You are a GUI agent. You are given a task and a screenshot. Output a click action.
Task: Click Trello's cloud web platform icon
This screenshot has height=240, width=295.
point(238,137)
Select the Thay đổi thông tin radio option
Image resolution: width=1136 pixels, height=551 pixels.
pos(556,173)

================

#### [TRY IT]
An exact reproduction of the listing is needed.

#### [WRITTEN ANSWER]
You are a GUI agent. You are given a task and a screenshot. Output a click action.
Task: Click Trello's cloud web platform icon
This screenshot has height=240, width=295.
point(238,137)
Select the Thay đổi thông tin radio option
Image resolution: width=1136 pixels, height=551 pixels.
pos(556,173)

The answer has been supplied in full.